The asteroid strike would have “completely removed the original surface” of Ganymede.

A huge asteroid struck Ganymede, which is the largest of Jupiter’s moons, with enough impact to change its rotation completely 4 billion years ago, scientists have established. For many of them, it was crucial in the influence of Ganymede’s geology and its internal structure as well. Ganymede which is bigger than Mercury changed drastically as a result of the event.

When Kobe University’s planetary scientist Naoyuki Hirata used computer generated simulations of the asteroid impact he concluded that it was approximately 186 miles (300 kilometers) in size, twenty times the size of the asteroid that caused the extinction of the dinosaurs on earths 66 million years ago.

The research credits Hirata and his team and since the study appears in Scientific Reports, he posits only a quake with such an impact could have upset Ganymede and forced it to become tidally locked in its rotation. Leigh Fletcher of the University of Leicester in the United Kingdom and a planetary scientist, who was not part of the study said to the Guardian that the work was an interesting attempt to understand why scars are distributed in the manner that is observed on Ganymede’s icy skin through simulations.

Off the impact, Hirata says it took approximately 1000 years for the aftermath of the impact to happen. It probably impacted at an angle between 60 and 90 percent to the Ganymed’s surface and created a crater of 1400 to 1600 kilometer in diameter.

Observations that suggest that Ganymede has recently rotated its orientation include, features on the moon’s surface including large furrows which are concentric rings of troughs that are thought to be caused by impact by meteoroids and asteroids that formed large basins that have been deformed over time.
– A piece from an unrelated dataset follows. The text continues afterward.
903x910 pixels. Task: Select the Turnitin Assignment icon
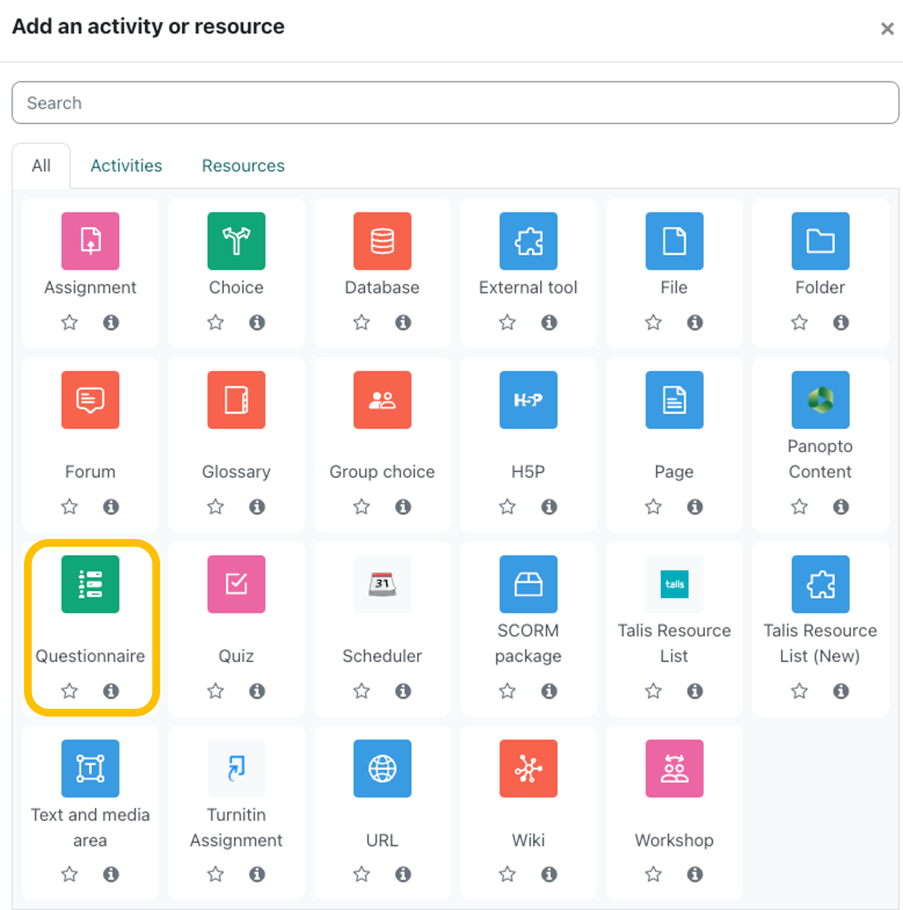pos(236,768)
A new evaluation of the largest furrow system, positioned just below the equatorial line of Ganymede, reveals that the impact was sufficient to spin Ganymede and orient the crater so today it faces in Ganymede’s ‘back’.
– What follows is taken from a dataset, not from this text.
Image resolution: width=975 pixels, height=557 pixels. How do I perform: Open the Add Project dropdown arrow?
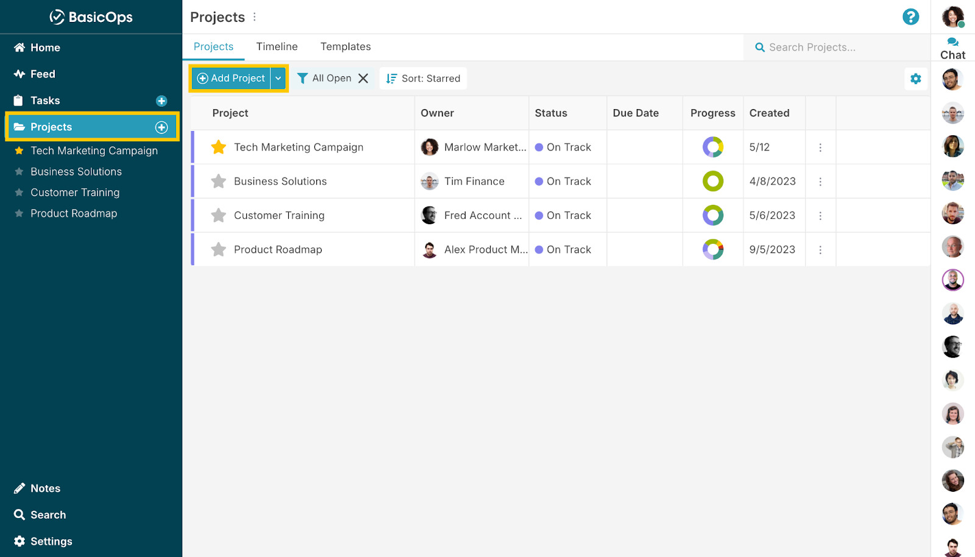[x=278, y=78]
On large parts of its surface, Jupiter’s moon Ganymede is covered by furrows (right) that form concentric circles around one specific spot (left, red cross), which led researchers in the 1980s to conclude that they are the results of a major impact event. (Image credit: Naoyuki Hirata)

This asteroid impact would have eradicating the original surface of Ganymede completely because the crater formed by the impact was about 25 percent of the size of the moon, the researcher said recently. It can be evident that this massive impact do to greatly influenced the geology and structure of Ganymede. Some scientists think that underneath lies a salty water ocean which contains more water than all the oceans of the Earth.

Nevertheless, no more than 30% of the surface of Oganesson has been photographed at a high resolution by both Voyager spacecraft and the Galileo space probe launched in the late twentieth century, which makes it difficult to reconstruct the history of the moon. As Hirata suggested, Ganymede’s massive rotation may have caused all sorts of faults and tectonics that are yet to be observed on this moon’s surface.

The location of an asteroid impact on Jupiter’s moon Ganymede is almost precisely on the meridian farthest away from Jupiter. This implied that Ganymede had undergone a reorientation of its rotational axis and allowed planetary scientist Naoyuki Hirata of Japan’s Kobe University to calculate what kind of impact could have caused this to happen. (Image credit: Naoyuki Hirata)

New pictures of Ganymede taken by the JUICE mission of the European Space Agency that is planned to be launched in 2022 may shed more light on the manner in which the asteroid impacted on the formation of the moon. JUICE was recently subjected to two gravitational assist maneuvers around the Moon before flying around the Earth and is set for Jupiter’s system by 2031.

Over the following 2. In 5 years, JUICE will be exploring Jupiter and approach Ganymede, Europa and Callisto to record high-resolution pictures of their surface and evaluate their suitability for life. The asteroid will approach within 120 to 620 miles (200 to 1,000 kilometers) of the bodies’ surfaces. In December 2034 JUICE will go back to Ganymede for nine months of mapping and exploration which will be the first time a mission sees the moon of a planet other than Earth.